Often called Original Medicare, the most basic level of coverage you can obtain includes two separate parts. Individuals are eligible for this plan once they turn 65 or if they are disabled or have a qualifying medical condition. In many cases, as long as you are enrolled in Social Security or Railroad Retirement Board retirement benefits, you will automatically begin receiving Medicare coverage.
While many options are available based on your specific needs, Original Medicare does do a sufficient job in covering both hospital expenses and routine medical costs. Not all services will be paid for in full, but as long as you visit a provider that accepts Medicare, the plan will pay at least a portion of the total expense. Let’s take a closer look at exactly what basic Medicare coverage entails.
A Two-Part Plan
Original Medicare is composed of two sections called Part A and Part B. In many cases, these plans are comprehensive enough to meet a person’s basic medical needs, although for more coverage or specific health concerns, additional plans may be purchased to supplement Original Medicare. While everyone who is eligible typically has coverage under Part A, an individual can choose to opt out of Part B if they so desire.
Exploring Part A
It’s comforting to know that no matter what happens in life, you will have some level of medical coverage once you turn 65 through Medicare Part A. This plan is referred to as hospital coverage as it will help to pay toward the cost of inpatient care, hospice services, skilled nursing facility care, and in some cases, various aspects of home health care. The details of coverage are quite specific, so it’s best to have a full understanding of your benefits to ensure you aren’t surprised with a bill later on.
○ ○ ○ ○ ○
§ Tasks to carry out
a: Answer these questions from the text on Original Medicare:
(i) At what age does an individual become eligible for Original Medicare?
(ii) What are the two sections that make up Original Medicare?
(iii) What is Medicare Part A referred to as?
b: Rewrite the text on Original Medicare starting with "Often called Original" and going on through "receiving Medicare coverage.", putting "fundamental" in place of "basic".
○ ○ ○ ○ ○
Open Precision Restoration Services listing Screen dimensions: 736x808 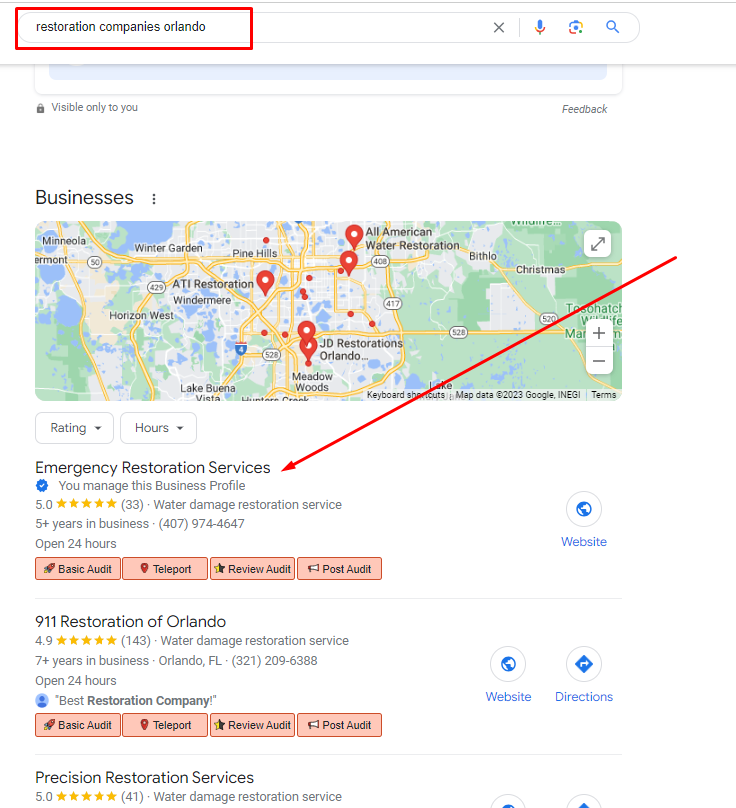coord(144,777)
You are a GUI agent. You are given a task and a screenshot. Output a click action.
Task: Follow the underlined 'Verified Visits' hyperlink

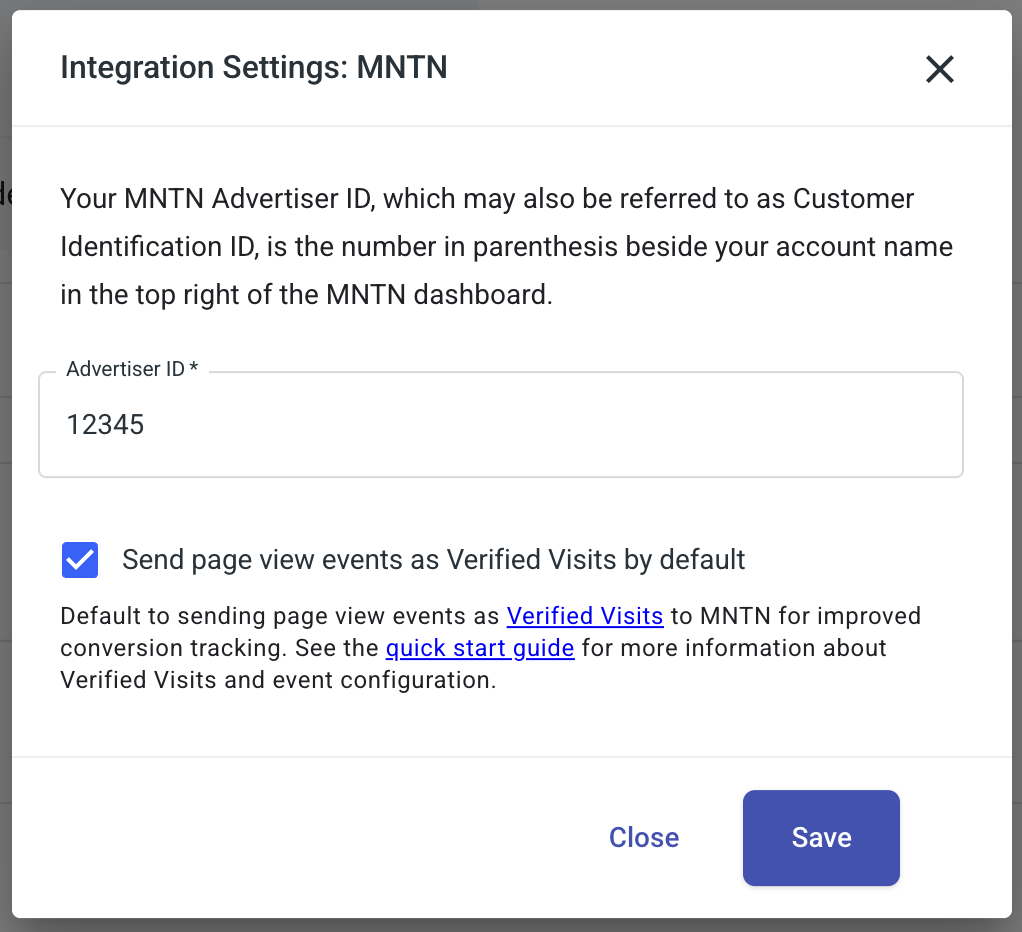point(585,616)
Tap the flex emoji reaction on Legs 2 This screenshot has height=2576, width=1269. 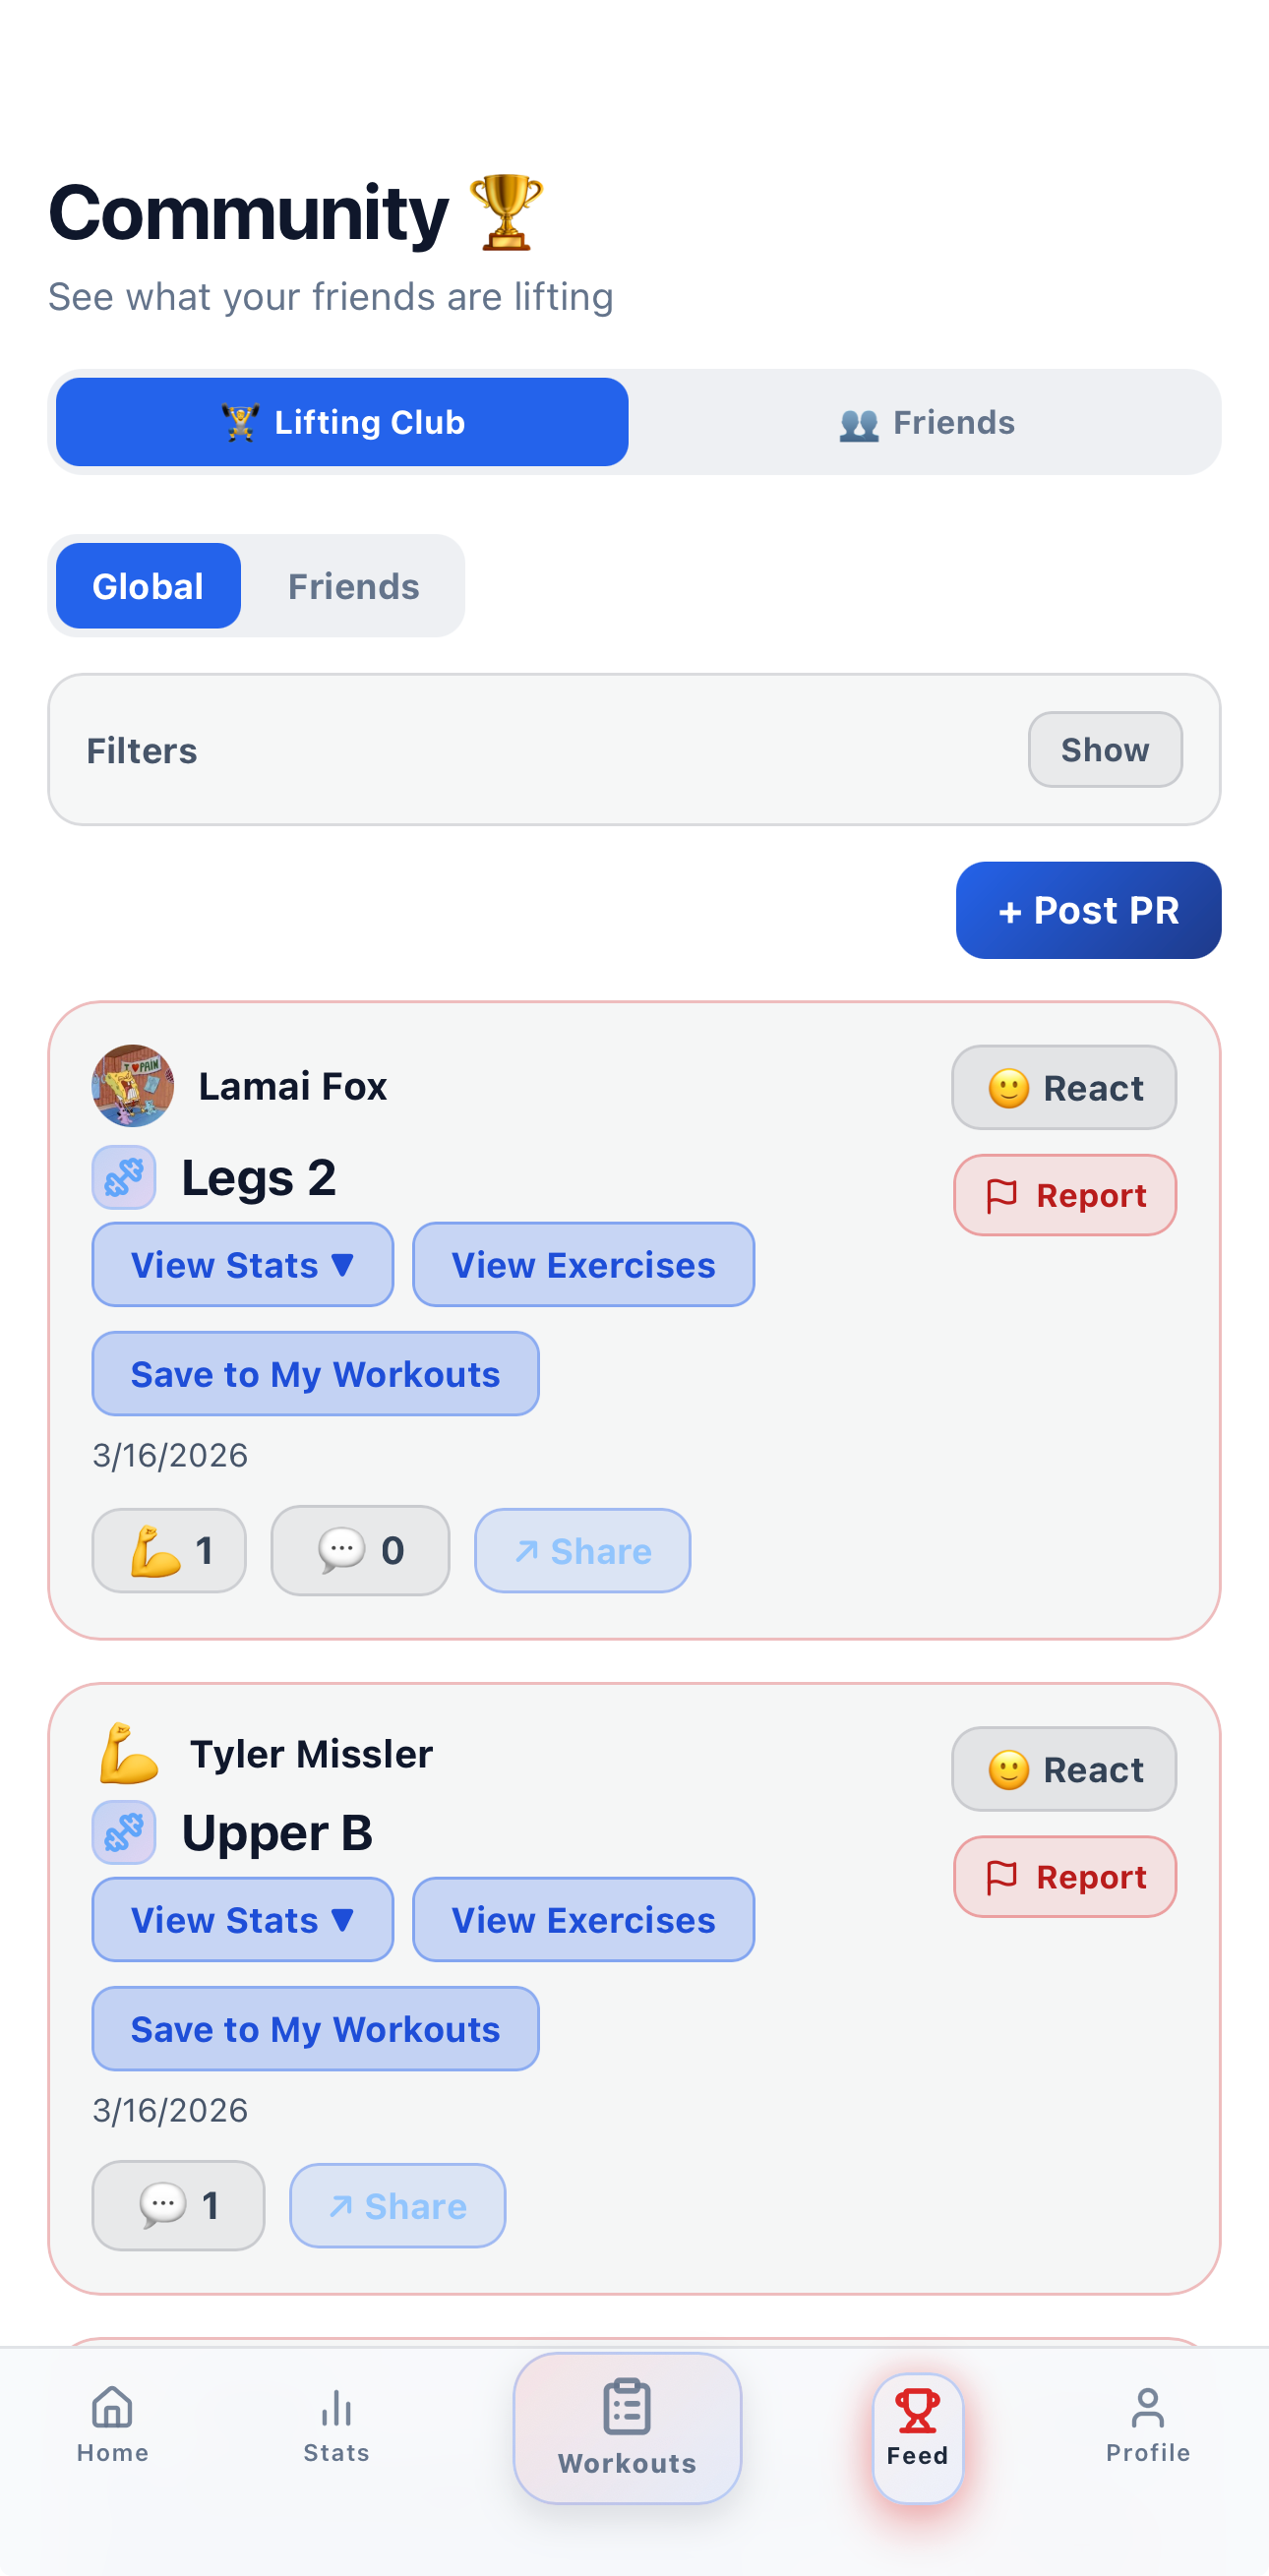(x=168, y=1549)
○ ○ ○ ○ ○
§ Task-by-task answers
a:
(i) 65
(ii) Part A and Part B
(iii) Hospital coverage

b:
Often called Original Medicare, the most fundamental level of coverage you can obtain includes two separate parts. Individuals are eligible for this plan once they turn 65 or if they are disabled or have a qualifying medical condition. In many cases, as long as you are enrolled in Social Security or Railroad Retirement Board retirement benefits, you will automatically begin receiving Medicare coverage.